1. DEFENDRE LES INTERÊTS AMERICAINS D’ABORD
Au mois de juillet 2009, Barack Obama, le Président des Etats-Unis, s’est rendu au Ghana mais pas au Togo. En attendant un tel honneur pour le Togo, une personnalité incontournable aux Etats-Unis s’est rendue au Togo. Mme Clinton ne se rend pas au Togo pour traiter des problèmes du Togo mais des dossiers relevant des intérêts américains. Il est question d’abord d’obtenir un soutien du Togo, membre (non-permanent) du Conseil de sécurité des Nations Unies depuis janvier 2012 pour deux ans. En clair, le Togo devrait voter en s’alignant sur les positions des Etats-Unis sur de nombreux dossiers comme la Syrie, l’Iran et bien d’autres. Il faut se demander si l’abstention du Togo pourrait faire l’affaire. Que se passerait-il si le Togo osait dire non à une demande américaine si par exemple celle-ci n’est pas en phase avec une demande française ? Le second dossier épineux concerne la sécurité mondiale. Le Togo est reconnu par les Etats-Unis comme un « hub » du terrorisme international. Des rapports précis ont conduit les autorités américaines à porter plainte contre des entreprises basées au Togo dont l’activité sert de logistique et de transport pour des activités de blanchiment d’argent. Il est question de plus de 483 millions de $US, soit 225 milliards de FCFA. La supercherie a consisté à maquiller le trafic de drogue sous le couvert d’un commerce de voitures d’occasions.

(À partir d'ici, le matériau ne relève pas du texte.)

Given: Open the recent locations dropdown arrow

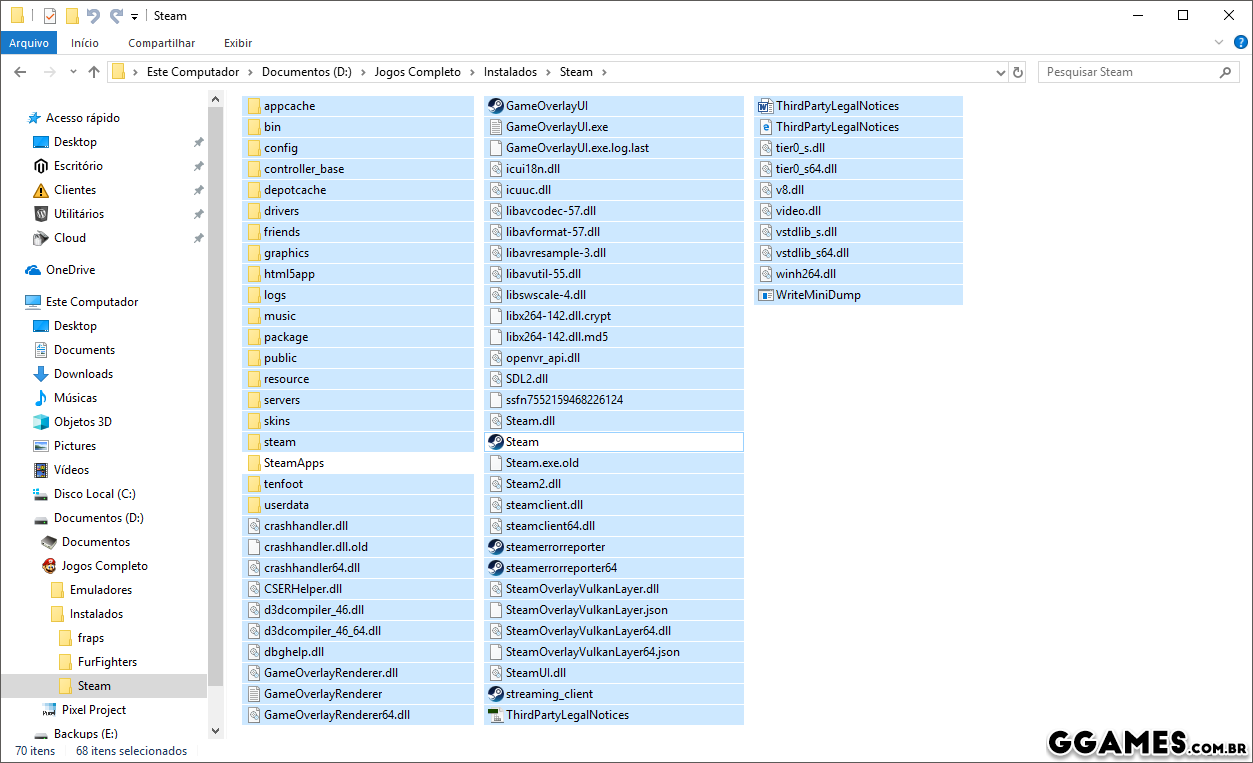Looking at the screenshot, I should click(x=73, y=72).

Chacun sait qu’au Togo, l’essentiel des activités économiques ne peut se réaliser sans un consentement tacite du système politique au pouvoir. Or, des établissements financiers et d’autres, actifs dans le secteur des transports, sont directement incriminés par un procureur américain. Un agent du Hezbollah libanais aurait une résidence officielle au Togo et demeure actuellement introuvable. Le « deal » est clair : Le Togo s’organise pour coopérer avec les Etats-Unis en livrant le maximum d’informations aux services américains sur le volet qui intéresse les Etats-Unis. La partie concernant le trafic – dans lequel des personnalités togolaises seraient impliquées – semble être laissée à l’appréciation du Gouvernement togolais, afin que les autorités américaines ne soient pas taxées d’ingérence dans les affaires intérieures du pays. En retour, le Togo pourrait voir les Etats-Unis reprendre leur coopération suspendue depuis les années 1990 pour « déficit démocratique ».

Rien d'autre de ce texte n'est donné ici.